Amendments to the Law on Housing, which took effect July 1, allow foreigners with valid visas and international organizations operating in Vietnam to buy up to 30 percent of an apartment building or 250 houses in a ward -- a subdistrict-level administrative area -- that can contain thousands of properties.
The old law restricted ownership to foreigners married to Vietnamese and those foreigners deemed to have made significant contributions to the nation’s development. Even they could only buy apartments, not landed property.
Many foreigners have welcomed the new law. Vingroup, Vietnam’s largest property developer, said on the first day of July 112 foreigners paid deposits for high-end apartments in its Vinhomes Central Park project now under construction in Ho Chi Minh City’s Binh Thanh District.

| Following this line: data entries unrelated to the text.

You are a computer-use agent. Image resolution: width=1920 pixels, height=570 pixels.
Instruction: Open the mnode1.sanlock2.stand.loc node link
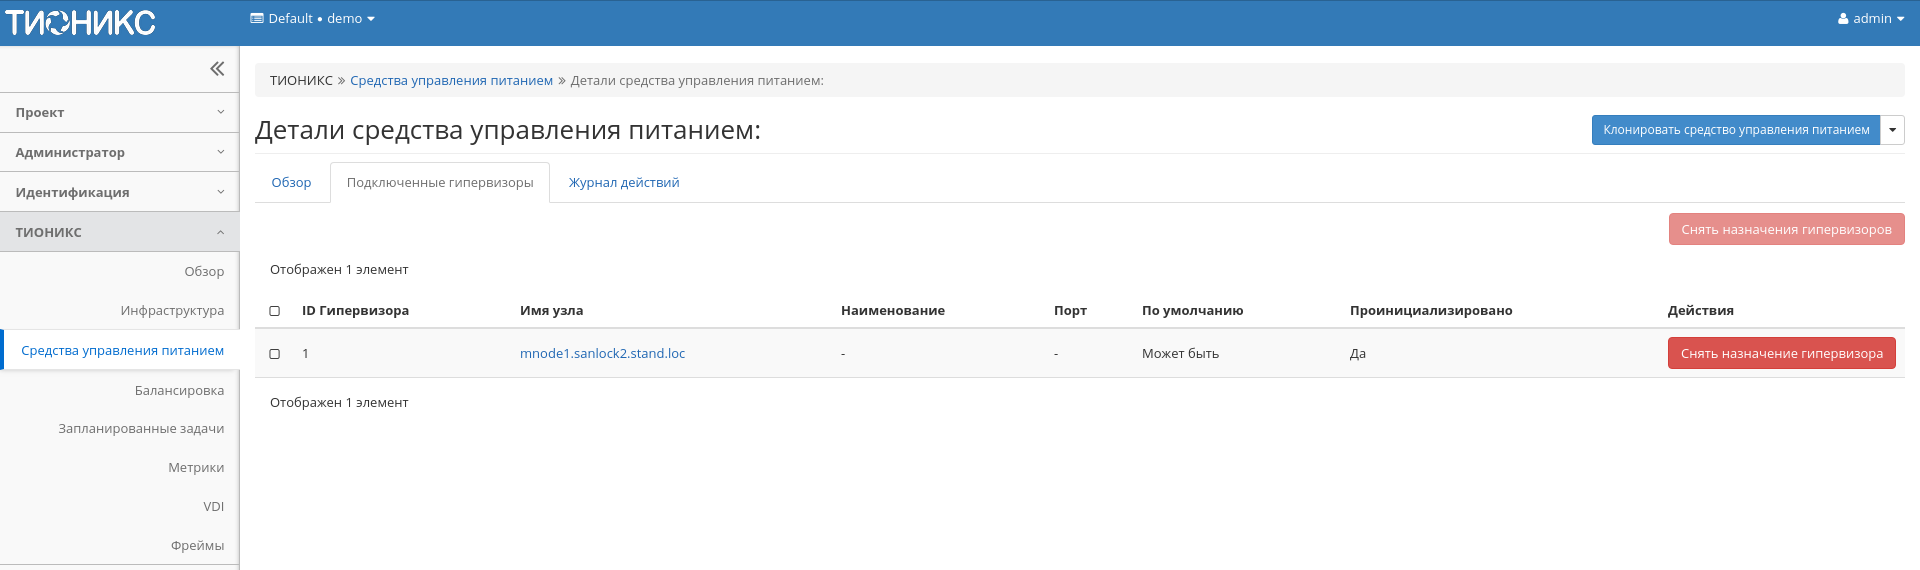(602, 354)
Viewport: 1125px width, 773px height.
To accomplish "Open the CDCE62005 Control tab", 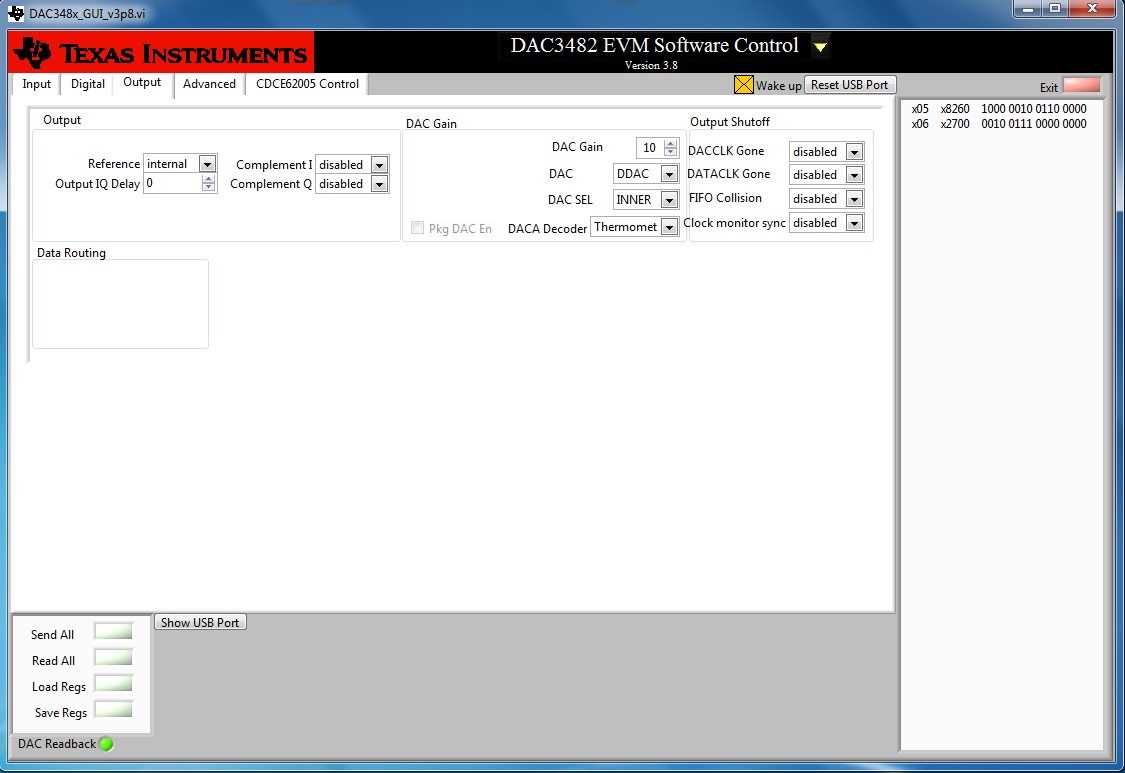I will tap(306, 85).
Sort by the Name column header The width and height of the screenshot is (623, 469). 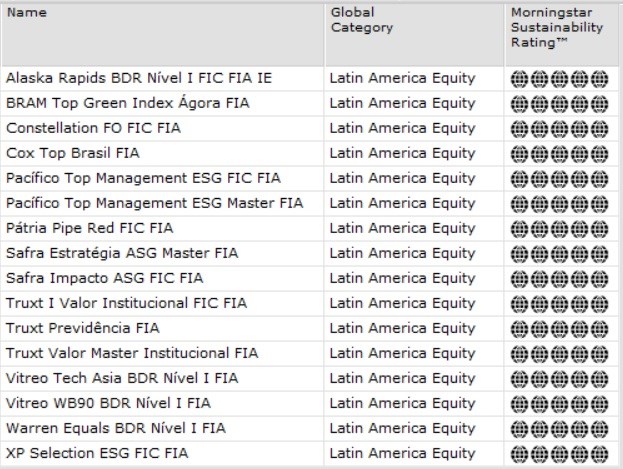coord(27,14)
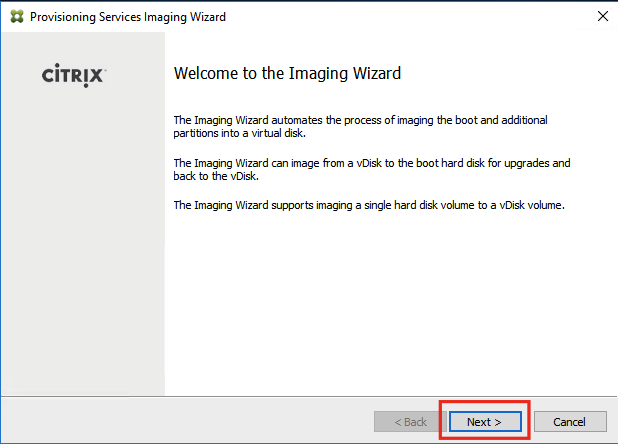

SGM, another developer, said 30 foreigners, or 10 percent of the total clientele, deposited on buy units in its GoldView apartments in District 4.
These figures are encouraging considering only 126 foreigners bought between 2009 and 2013.
“That’s a great start,” Marc Townsend, the Ho Chi Minh City-based managing director of CBRE Vietnam, said.
He said while some other developers did not release numbers about foreign customers, they were willing to reveal the “sources of interest.”
Most foreigners interested in buying homes are from Asian countries and territories like South Korea, Taiwan, Japan, and Singapore, he said, quoting the developers.
Only a few Europeans are excited, he said, explaining this is because “Asians tend to keep more money in cash while Westerners tend to rely very heavily on bank mortgages.”
He urged the government to make “clarifications on money in, money out” as well as on how it would keep track of foreign ownership of houses in a ward.
He wondered if the government would put out information about the number of houses in a ward that foreigners have bought or if foreigners can only know if they buy.
Le Hoang Chau, chairman of the Ho Chi Minh City Real Estate Association, agreed with Townsend.
“We call on the central bank and the construction ministry to give instructions on how foreign individuals and organizations can transfer money from overseas to buy homes.”
Chau said the central bank should also instruct foreign-owned banks operating in Vietnam on how to lend to foreign home buyers.
Foreigners are allowed to own a property for 50 years and can extend the period by another 50. But if they sell or gift that property to another foreigner, the latter can own it for the period left.
Chau suggested that the government should allow foreigners who buy homes from other foreigners to get the full 50-year title.
Townsend also said many foreigners are not comfortable with tax issues.
“As a foreigner who doesn’t speak Vietnamese, it’s not easy to pay tax.”
Tax agency workers cannot speak English and the tax payment procedures, which are yet to go online, take much time, he added.